SEMULA jarang orang berani mendekati gua ini kecuali Khasan Bakri, 81 tahun. Dia seolah menjadi juru kunci gua yang oleh penduduk sekitarnya disebut Luweng Tikus itu. Sudah 30 tahun lelaki ini tinggal sendirian di sebuah gubuk tak jauh dari gua angker tersebut untuk menggarap ladang di perbukitan. Dia hanya turun ke kampung bila kangen pada anak-istrinya atau bila persediaan makanannya habis.
Pada malam hari, dari mulut gua itu Mbah Bakri sering mendengar suara orang merintih kesakitan. Sering pula terdengar lolongan anjing liar yang membuat bulu kuduknya tegak. ”Suara-suara yang menyeramkan itu belakangan jarang muncul setelah saya rajin berdoa di dekat gua itu,” katanya.
Dari cerita orang-orang di kampungnya, Bakri memang sudah tahu bahwa Gua Tikus dulu pernah dijadikan kuburan massal. Di situlah, pada sekitar 1968, orang-orang yang diduga anggota Partai Komunis Indonesia dicemplungkan hidup-hidup. Dan kisah ini mengapung lagi setalah Agustus lalu diadakan penggalian oleh Yayasan Kasut Perdamaian. Apalagi, setelah digali sedalam 21 meter ditemukan tulang rahang manusia di sana.
Gua Tikus persisnya terletak di Dusun Kedunganti Kaliwaru, Desa Lorejo, Kecamatan Bakung, sekitar 50 kilometer dari Kota Blitar. Jalan menuju Desa Lorejo tidak terlalu bagus. Selain berdebu bila musim kemarau, banyak sekali tanjakan dan tikungan. Setelah sampai di sana, orang harus berjalan kaki menaiki dua bukit berbatu dan melintasi sebuah sungai untuk sampai ke gua itu.
Di sekeliling mulut gua nyaris tak ada pepohonan besar yang tumbuh. Tanah sekitarnya berbatu. Hanya ilalang yang bisa tumbuh. Orang yang tidak mengenal perbukitan ini bisa tercebur ke dalam gua karena sepintas mulut luweng tidak kelihatan.
Melongok dari mulut gua akan membuat orang gamang. Di dalamnya terdapat rongga sebesar kamar yang berbelok sehingga dasar gua tidak kelihatan dari atas. Pernah suatu saat warga sekitarnya mengukur kedalaman gua itu dengan tali yang diberi pemberat. Tapi, sampai menghabiskan tali sepanjang 300 meter, bandul belum juga menyentuh dasar gua. Karena itu, hingga kini orang hanya bisa bilang, gua itu dalamnya lebih dari 300 meter.

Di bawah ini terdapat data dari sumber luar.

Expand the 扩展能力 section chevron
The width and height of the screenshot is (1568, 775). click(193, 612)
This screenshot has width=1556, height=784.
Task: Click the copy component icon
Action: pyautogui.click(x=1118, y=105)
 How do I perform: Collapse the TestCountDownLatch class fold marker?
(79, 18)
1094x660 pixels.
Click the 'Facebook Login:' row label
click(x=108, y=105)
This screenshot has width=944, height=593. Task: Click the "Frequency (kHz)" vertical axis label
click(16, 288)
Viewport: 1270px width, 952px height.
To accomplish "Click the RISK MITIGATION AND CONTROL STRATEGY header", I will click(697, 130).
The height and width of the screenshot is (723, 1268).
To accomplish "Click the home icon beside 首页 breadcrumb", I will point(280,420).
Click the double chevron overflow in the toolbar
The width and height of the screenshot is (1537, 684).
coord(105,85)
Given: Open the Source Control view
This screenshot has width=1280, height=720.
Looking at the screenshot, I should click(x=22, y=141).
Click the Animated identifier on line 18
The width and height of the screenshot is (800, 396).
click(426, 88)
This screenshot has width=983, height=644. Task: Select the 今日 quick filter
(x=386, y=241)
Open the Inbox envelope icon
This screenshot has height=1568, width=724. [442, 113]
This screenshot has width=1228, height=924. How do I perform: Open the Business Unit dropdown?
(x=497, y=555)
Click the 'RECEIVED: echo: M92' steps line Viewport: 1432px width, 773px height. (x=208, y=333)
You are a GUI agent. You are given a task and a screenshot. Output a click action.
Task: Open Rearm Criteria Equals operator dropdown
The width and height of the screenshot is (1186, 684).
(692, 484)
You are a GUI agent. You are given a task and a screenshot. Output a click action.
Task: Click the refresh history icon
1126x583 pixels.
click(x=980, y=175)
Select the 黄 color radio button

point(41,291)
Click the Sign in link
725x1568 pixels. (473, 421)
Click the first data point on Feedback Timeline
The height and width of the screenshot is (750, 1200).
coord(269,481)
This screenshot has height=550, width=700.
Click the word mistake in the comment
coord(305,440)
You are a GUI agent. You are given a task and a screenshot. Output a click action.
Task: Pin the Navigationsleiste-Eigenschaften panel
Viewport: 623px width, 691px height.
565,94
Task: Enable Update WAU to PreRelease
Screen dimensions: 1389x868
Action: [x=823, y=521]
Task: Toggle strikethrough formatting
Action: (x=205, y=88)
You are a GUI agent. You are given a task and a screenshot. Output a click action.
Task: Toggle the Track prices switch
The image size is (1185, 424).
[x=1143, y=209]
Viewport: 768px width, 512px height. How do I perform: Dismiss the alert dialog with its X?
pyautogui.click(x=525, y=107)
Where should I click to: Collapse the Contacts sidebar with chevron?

Mengapa disebut Gua Tikus? Ada sejarahnya. Dulu, usai masa pendudukan Jepang pada 1942, warga Desa Lorejo punya pekerjaan sambilan: berburu tikus. Soalnya, hewan ini telah merusak tanaman mereka sampai gagal panen. Karena kelaparan, tak sedikit pula orang yang menangkap tikus-tikus untuk dimakan. ”Yang diburu umumnya tikus wirok, yang sebesar kucing,” tutur Dhorin, bekas kepala dusun di Lorejo.
Nah, suatu hari ada sekelompok warga yang berburu tikus di perbukitan Kedunganti. Seekor tikus yang mereka buru kebetulan bersembunyi di balik batu yang cukup besar. Dengan menggunakan kayu, warga lalu mencongkel batu itu agar si tikus menampakkan diri. Tapi tiba-tiba batu itu meluncur ke bawah karena tanah di bawahnya ambrol, meninggalkan lubang yang menganga. Saat itulah warga setempat baru mengetahui di situ ada gua. Tapi tidak ada di antara mereka yang berani masuk, karena amat dalam. ”Orang lalu menyebutnya Luweng Tikus” kata Dhorin.
Saat penggalian Agustus lalu, gua itu sempat ramai dikunjungi orang. Tapi, setelah pelacakan kerangka mayat itu dihentikan, suasannya kembali sepi. Hanya Mbah Bakri yang masih setia menunggui di gubuknya. Sesekali ada juga orang yang bersemedi di sana dengan sesaji daging anjing. Mereka mengharapkan dapat ”bisikan” angka judi togel.
Orang-orang di sekitar gua itu memang percaya tempat itu cukup ”keramat” dan penuh misteri. Pernah suatu kali dikabarkan ada orang yang berhasil membuat bangkrut bandar judi di Tulungagung, Jawa Timur, setelah bersemedi di situ. Tapi tak seorang pun, termasuk Mbah Bakri, yang tahu mayat siapa saja dan berapa yang terkubur di sana.